Ce mode de communication est poussé à l’extrême par les médias. Ainsi, début juin, les statistiques officielles ont fait apparaître qu’au mois d’avril le nombre de demandeurs d’emploi sans aucune activité (catégorie A) avait connu une hausse de 26 200 personnes. Des journaux titrent alors : « 26 200 nouveaux chômeurs en avril », ce qui est tout simplement inexact. Il est en effet vraisemblable que l’on puisse trouver, parmi ces chômeurs, des personnes qui, ayant été précédemment au chômage, avaient fini par retrouver un emploi avant de le perdre en avril. On ne saurait les qualifier de nouveaux chômeurs puisque, malheureusement, ils avaient déjà fait l’expérience de cette situation. D’autre part, retrouvant un travail, certains chômeurs sont venus diminuer le nombre des demandeurs d’emploi. De même que, sans connaître semblable changement, d’autres se sont vus radiés. Si la croissance du nombre de chômeurs est bien de 26 200, le nombre des nouveaux inscrits au chômage est inévitablement supérieur à cette valeur. Premier exemple des méfaits de la communication qui a tendance à arranger l’information à sa guise.

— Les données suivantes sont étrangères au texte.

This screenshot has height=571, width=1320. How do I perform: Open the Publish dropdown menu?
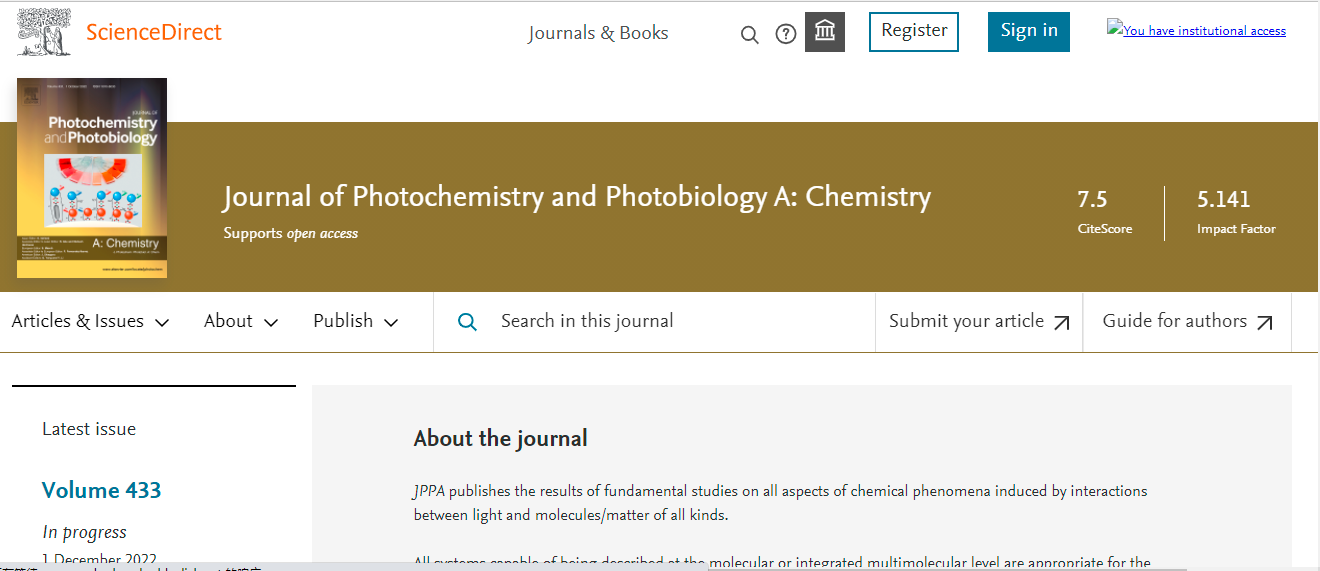click(355, 321)
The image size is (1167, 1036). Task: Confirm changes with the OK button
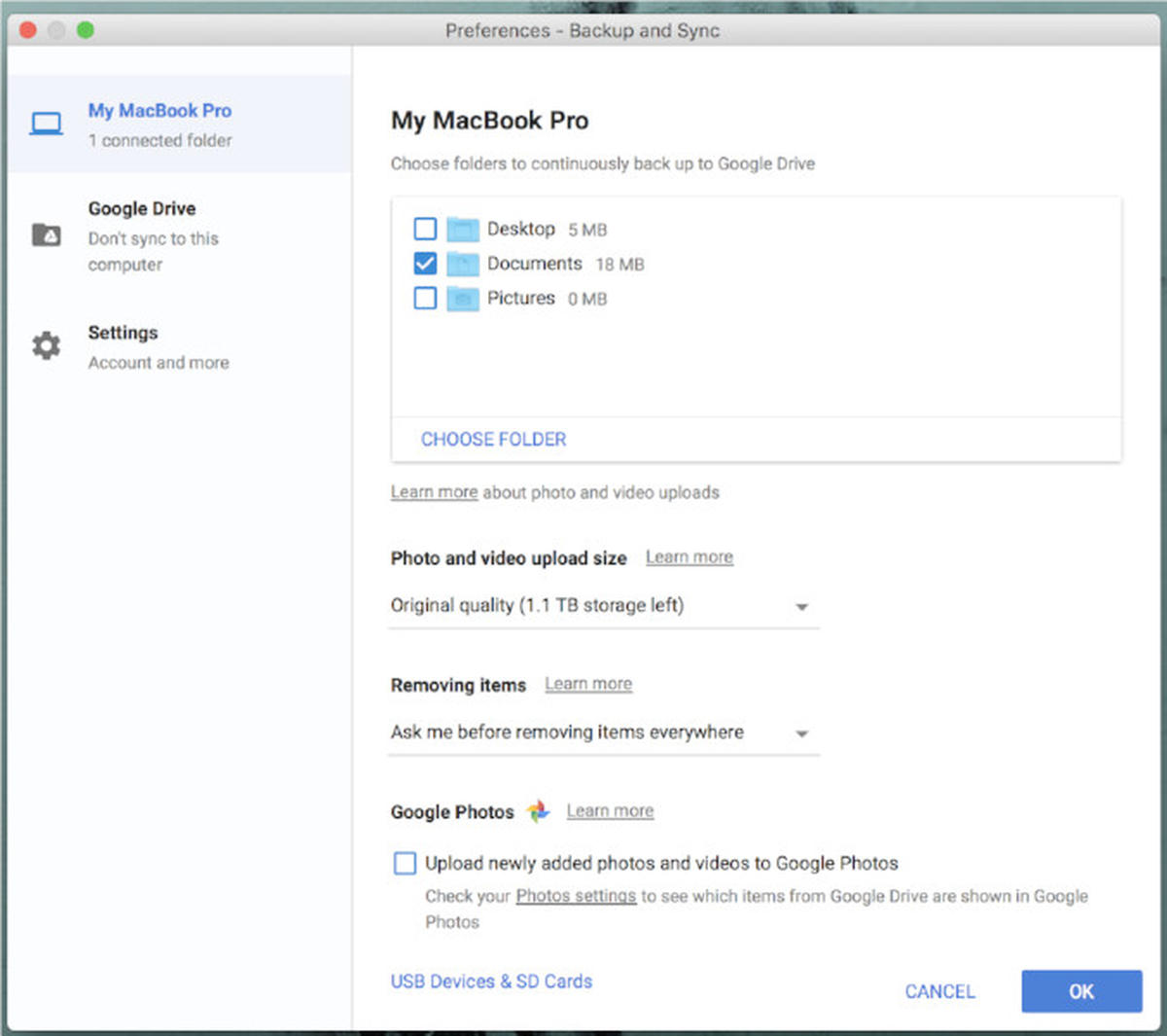click(x=1080, y=991)
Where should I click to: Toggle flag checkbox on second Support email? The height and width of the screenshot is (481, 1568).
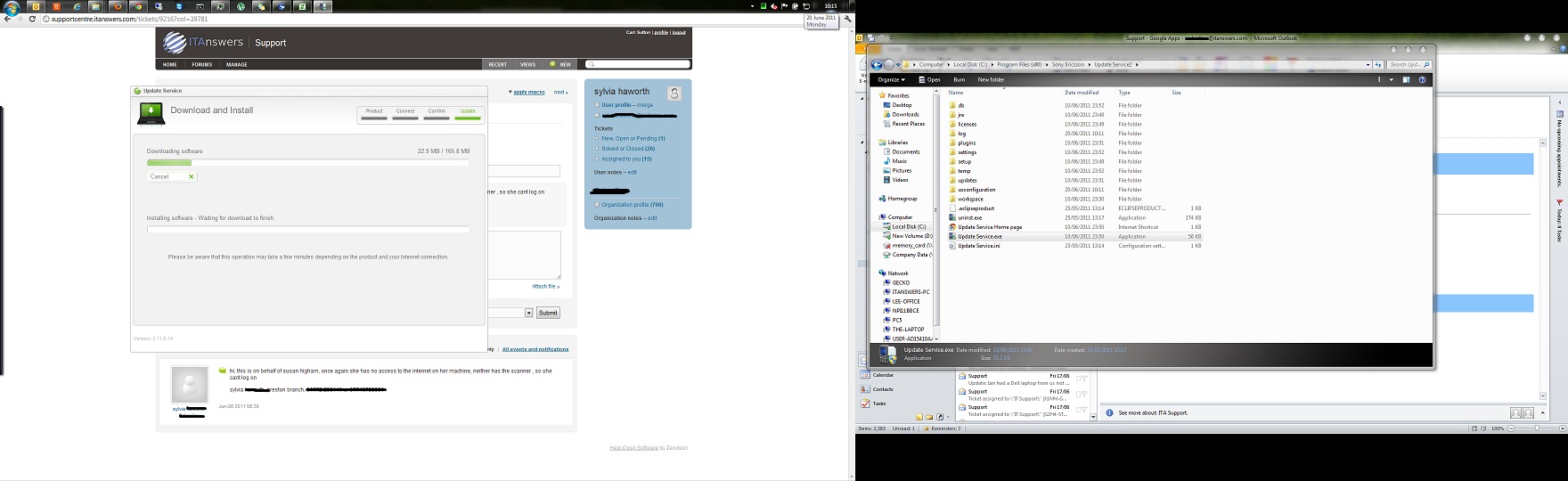point(1080,394)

Il y a pire. Le 15 juin, AbdelazizBouteflika, président de la République algérienne, a reçu dans sa résidence François Hollande. À cette occasion, notre président a déclaré : « C’est rare de rencontrer un chef d’Etat qui a cette alacrité, cette capacité de jugement », ajoutant « Ce que je peux vous dire c’est que la qualité de la discussion que nous avons eue pendant près de deux heures était particulièrement intense et particulièrement élevée ». Il n’a pas craint de souligner encore davantage les performances intellectuelles de son hôte : « Il a toutes les capacités, et il l’a montré, pour apporter sa sagesse et son jugement pour régler les crises du monde ». Voilà de la com’, et tant pis si elle s’apparente plutôt à une manifestation de charité.